Bug: var_is_nonnullable() gives wrong results for old/new in RETURNING
Hi hackers,
It appears the optimizer incorrectly simplifies old.<col> IS NULL to FALSE
in RETURNING clauses when the underlying column has a NOT NULL constraint.
The issue is that var_is_nonnullable() in clauses.c doesn't check
Var.varreturningtype. It sees a NOT NULL column and concludes the Var can
never be NULL.
But this assumption is wrong for old.* and new.* references. Because the
old tuple doesn't exist on INSERT, and the new tuple doesn't exist on
DELETE
I am not super familiar with this area, so I attempted to fix this as in
the patch attached.
Repro:
postgres=# CREATE TABLE t (id INT NOT NULL PRIMARY KEY, val INT);
INSERT INTO t VALUES (1, 10);
MERGE INTO t
USING (VALUES (1, 99), (2, 50)) AS s(id, val) ON t.id = s.id
WHEN MATCHED THEN UPDATE SET val = s.val
WHEN NOT MATCHED THEN INSERT VALUES (s.id, s.val)
RETURNING merge_action(),
old.id IS NULL AS is_new_row;
CREATE TABLE
INSERT 0 1
merge_action | is_new_row
--------------+------------
UPDATE | f
INSERT | f -- (this should be true)
(2 rows)
MERGE 2
Thanks,
Satya
Attachments:
0001-test-var_is_nonnullable-returning-old-new.patchapplication/octet-stream; name=0001-test-var_is_nonnullable-returning-old-new.patchDownload+42-0
0001-fix-var_is_nonnullable-returning-old-new.patchapplication/octet-stream; name=0001-fix-var_is_nonnullable-returning-old-new.patchDownload+9-0
SATYANARAYANA NARLAPURAM <satyanarlapuram@gmail.com> 于2026年4月10日周五 02:43写道:
Hi hackers,
It appears the optimizer incorrectly simplifies old.<col> IS NULL to FALSE in RETURNING clauses when the underlying column has a NOT NULL constraint.

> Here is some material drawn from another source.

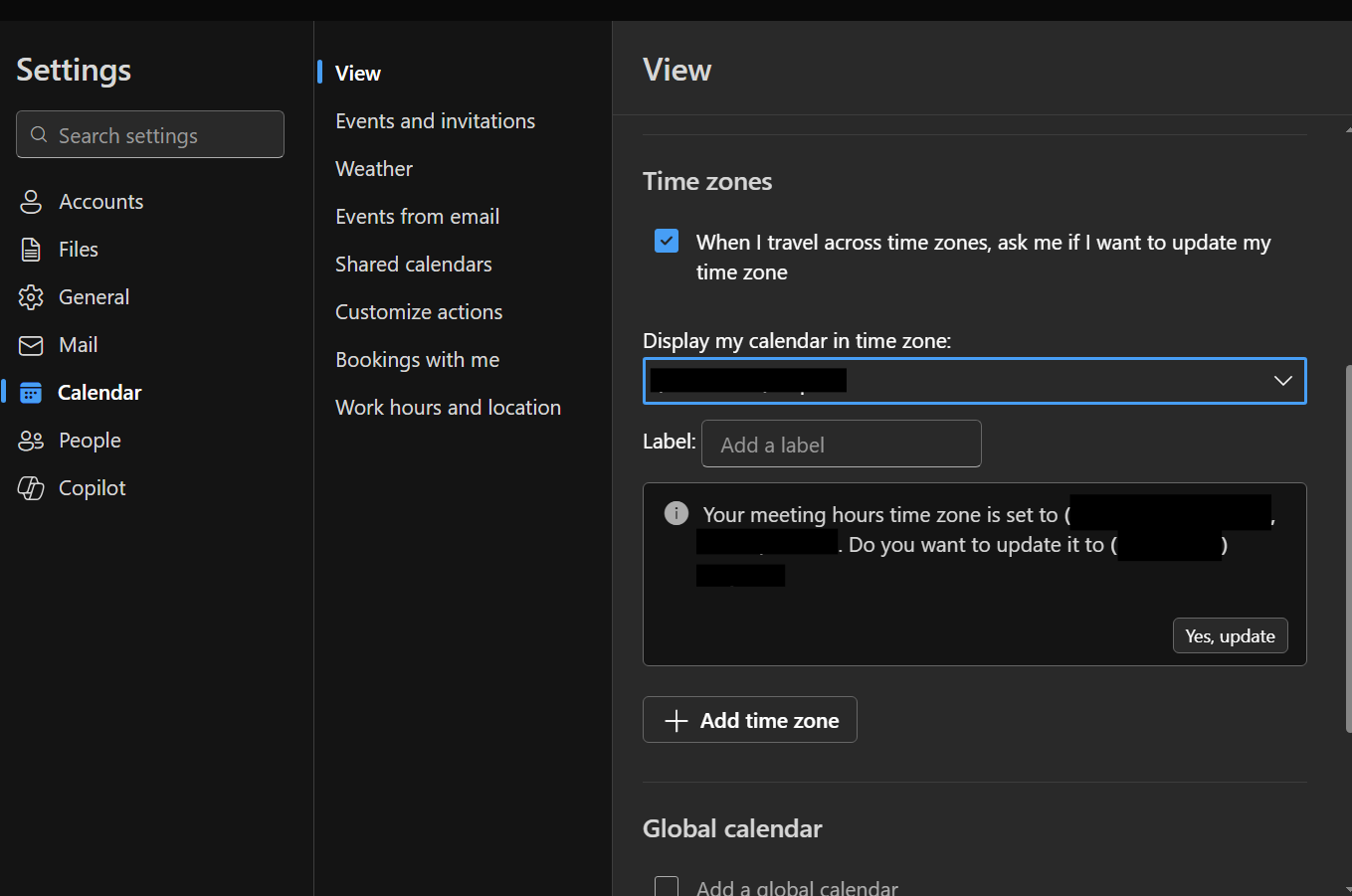Click Yes, update to change meeting hours
Viewport: 1352px width, 896px height.
(1230, 635)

The issue is that var_is_nonnullable() in clauses.c doesn't check Var.varreturningtype. It sees a NOT NULL column and concludes the Var can never be NULL.
But this assumption is wrong for old.* and new.* references. Because the old tuple doesn't exist on INSERT, and the new tuple doesn't exist on DELETE
I am not super familiar with this area, so I attempted to fix this as in the patch attached.
Yes, the current var_is_nonnullable() ignores this case. The
attached patch seems ok to me.
Add Richard to the cc list. He may know more about this.
--
Thanks,
Tender Wang
On Fri, Apr 10, 2026 at 10:30 AM Tender Wang <tndrwang@gmail.com> wrote:
SATYANARAYANA NARLAPURAM <satyanarlapuram@gmail.com> 于2026年4月10日周五 02:43写道:
It appears the optimizer incorrectly simplifies old.<col> IS NULL to FALSE in RETURNING clauses when the underlying column has a NOT NULL constraint.
The issue is that var_is_nonnullable() in clauses.c doesn't check Var.varreturningtype. It sees a NOT NULL column and concludes the Var can never be NULL.
But this assumption is wrong for old.* and new.* references. Because the old tuple doesn't exist on INSERT, and the new tuple doesn't exist on DELETE
Nice catch.
Yes, the current var_is_nonnullable() ignores this case. The
attached patch seems ok to me.
The patch also LGTM. I also checked if has_notnull_forced_var() has
the same issue, but it doesn't: Vars with non-default returning type
only appear in the RETURNING clause, so they never show up in WHERE/ON
clauses.
- Richard
On Fri, Apr 10, 2026 at 2:48 PM Richard Guo <guofenglinux@gmail.com> wrote:
The patch also LGTM. I also checked if has_notnull_forced_var() has
the same issue, but it doesn't: Vars with non-default returning type
only appear in the RETURNING clause, so they never show up in WHERE/ON
clauses.
I pushed the patch after a bit cosmetic tweaks. I also decided to put
the test cases in returning.sql, which I think is a better place.
Thanks for the report and the patch.